For us this wasn't enough, so we added our own solution in that if no handshake has occurred within 180 seconds, the peer is removed and reapplied. Doing so removes the public IP address and any info about when it last performed a handshake.
If you want to hide your public IP even more, use multihopping.
Is logging of any user activity required in order for WireGuard to work?
No. There is never a need to log user activity no matter if you're using OpenVPN or WireGuard.
Does using WireGuard put me at greater risk for leaks?
No, not more than if you're not using WireGuard. Whatever protocol you use for connecting to Mullvad, you should perform a leak test. If you're not safe from WebRTC, take necessary action.
What are your thoughts on the internal WireGuard IP address being static?
We acknowledge that keeping a static IP for each device, even internally, is not ideal.
Why? Because if a user experiences WebRTC leaks, that static internal IP address could leak externally. As another example, applications running on your device can find out your internal IP, and if you've installed software that is malicious, it can also leak that information.
And theoretically, a static internal IP that is leaked, together with obtaining a payment record, could help to identify a user. (Dive into the payment info we handle for a fascinating read.)
Having said that, we still believe that WireGuard overall is in a better state than OpenVPN.
Solutions to the problem
You as a user can mitigate this issue in two ways:
- When connected to Mullvad, perform a leak test.
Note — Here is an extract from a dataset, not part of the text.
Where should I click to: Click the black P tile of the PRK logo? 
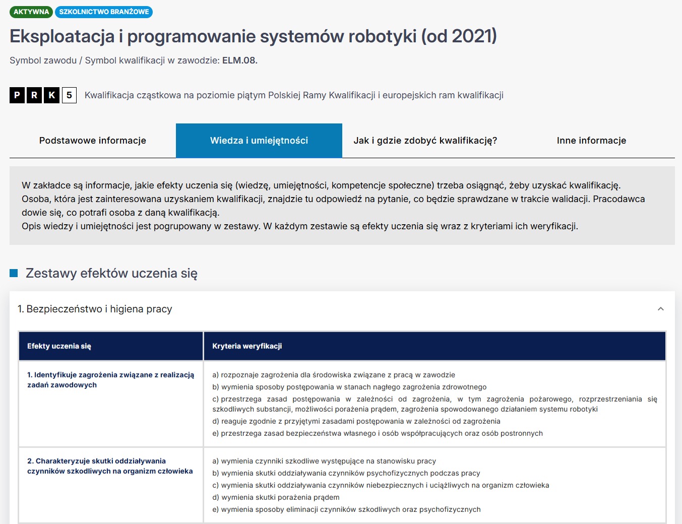tap(17, 95)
If you're not safe from WebRTC leaks, take necessary action.
- Never download and install applications that you don't trust.
The Mullvad VPN app automatically replaces the WireGuard keys once a week (except for the iOS version).
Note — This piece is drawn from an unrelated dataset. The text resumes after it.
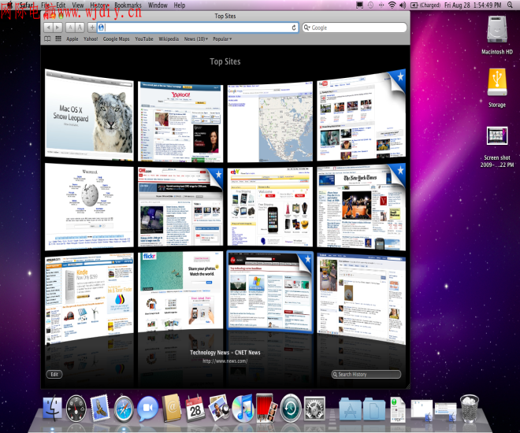Open the Google search magnifier dropdown
This screenshot has height=433, width=520.
[307, 28]
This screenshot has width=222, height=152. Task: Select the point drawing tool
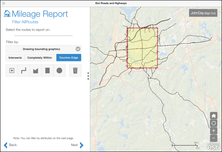pos(12,70)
To manually rotate keys and static IP addresses whenever you like, click on the gear icon > Advanced > WireGuard key, then click on Regenerate key. The rotation takes a few seconds.
We also want to see the WireGuard protocol itself improved, which is why we're taking part in the development of WG-dynamic. This implementation will give the ability to dynamically assign a new internal IP every time a connection is made.
Which cryptography is used in WireGuard?
WireGuard utilizes the following protocols and primitives:
- ChaCha20 for symmetric encryption, authenticated with Poly1305, using RFC7539's AEAD construction
- Curve25519 for ECDH
- BLAKE2s for hashing and keyed hashing, as described in RFC7693
- SipHash24 for hashtable keys
- HKDF for key derivation, as described in RFC5869
- Noise_IK handshake from Noise, building on the work of CurveCP, NaCL, KEA+, SIGMA, FHMQV, and HOMQV.
With WireGuard, all packets are sent over UDP.
The WireGuard website goes into detail on protocol and cryptography.
"WireGuard" is a registered trademark of Jason A. Donenfeld.